#### [WHAT THE EXERCISE ASKS]
All lines in the data below carrying the string "Image" are to be located and copied.

#### [DATA SHOWN]
● ● ●
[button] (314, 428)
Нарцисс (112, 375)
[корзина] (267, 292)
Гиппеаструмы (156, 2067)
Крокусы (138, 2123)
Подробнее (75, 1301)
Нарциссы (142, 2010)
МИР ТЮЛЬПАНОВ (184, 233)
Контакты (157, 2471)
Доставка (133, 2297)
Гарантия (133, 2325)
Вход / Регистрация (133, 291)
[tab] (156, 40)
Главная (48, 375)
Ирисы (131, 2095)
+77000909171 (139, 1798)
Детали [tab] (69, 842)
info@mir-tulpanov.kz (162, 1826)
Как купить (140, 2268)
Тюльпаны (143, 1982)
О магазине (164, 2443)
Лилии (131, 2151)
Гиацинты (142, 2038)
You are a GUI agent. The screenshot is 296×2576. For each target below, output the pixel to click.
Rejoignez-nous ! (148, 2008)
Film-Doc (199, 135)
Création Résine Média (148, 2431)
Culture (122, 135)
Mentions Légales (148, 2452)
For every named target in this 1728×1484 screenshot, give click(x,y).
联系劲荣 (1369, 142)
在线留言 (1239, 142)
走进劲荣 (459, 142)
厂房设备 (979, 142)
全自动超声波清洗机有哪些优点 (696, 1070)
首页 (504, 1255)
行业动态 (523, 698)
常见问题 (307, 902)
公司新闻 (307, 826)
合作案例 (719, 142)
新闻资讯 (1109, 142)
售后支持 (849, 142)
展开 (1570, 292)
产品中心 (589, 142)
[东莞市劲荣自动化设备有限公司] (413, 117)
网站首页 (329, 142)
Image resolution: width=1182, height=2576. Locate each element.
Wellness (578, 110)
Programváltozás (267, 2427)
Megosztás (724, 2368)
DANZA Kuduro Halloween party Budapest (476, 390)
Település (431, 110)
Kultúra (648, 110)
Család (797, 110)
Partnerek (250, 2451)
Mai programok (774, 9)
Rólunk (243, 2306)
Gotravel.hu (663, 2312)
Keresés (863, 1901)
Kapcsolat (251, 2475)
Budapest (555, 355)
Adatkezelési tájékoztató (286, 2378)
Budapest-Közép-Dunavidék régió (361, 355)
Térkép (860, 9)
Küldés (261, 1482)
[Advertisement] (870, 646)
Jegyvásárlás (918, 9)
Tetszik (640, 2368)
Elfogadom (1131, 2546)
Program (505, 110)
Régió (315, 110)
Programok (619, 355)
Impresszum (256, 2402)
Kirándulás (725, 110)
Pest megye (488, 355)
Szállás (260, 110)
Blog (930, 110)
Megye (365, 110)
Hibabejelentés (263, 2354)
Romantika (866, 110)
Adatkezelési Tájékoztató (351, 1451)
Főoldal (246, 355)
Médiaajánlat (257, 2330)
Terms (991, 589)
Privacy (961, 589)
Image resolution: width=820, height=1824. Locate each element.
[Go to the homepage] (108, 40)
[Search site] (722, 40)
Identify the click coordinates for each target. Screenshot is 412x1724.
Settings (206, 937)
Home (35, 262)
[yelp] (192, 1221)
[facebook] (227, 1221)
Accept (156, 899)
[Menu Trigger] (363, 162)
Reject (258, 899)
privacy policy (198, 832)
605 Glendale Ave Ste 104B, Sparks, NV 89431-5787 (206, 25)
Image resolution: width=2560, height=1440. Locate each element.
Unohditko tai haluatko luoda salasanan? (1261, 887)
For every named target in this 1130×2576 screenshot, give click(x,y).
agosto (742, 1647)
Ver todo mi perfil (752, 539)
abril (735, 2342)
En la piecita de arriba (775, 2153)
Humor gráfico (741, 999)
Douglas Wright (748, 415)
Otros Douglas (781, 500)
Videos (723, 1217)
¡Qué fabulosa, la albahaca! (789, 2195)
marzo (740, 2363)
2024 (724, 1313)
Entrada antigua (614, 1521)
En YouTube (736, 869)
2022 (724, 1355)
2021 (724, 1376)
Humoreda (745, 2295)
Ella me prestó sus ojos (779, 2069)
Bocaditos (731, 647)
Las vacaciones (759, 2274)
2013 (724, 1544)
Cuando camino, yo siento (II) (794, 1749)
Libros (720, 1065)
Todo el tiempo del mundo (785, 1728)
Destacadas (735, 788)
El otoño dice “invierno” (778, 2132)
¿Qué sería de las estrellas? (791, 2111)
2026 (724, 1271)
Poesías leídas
● ● ●
#### [ANSWER BOX]
Image resolution: width=1182, height=2576. Locate each element.
Image resolution: width=820, height=1824. Locate each element.
Image resolution: width=2560, height=1440. Locate each element.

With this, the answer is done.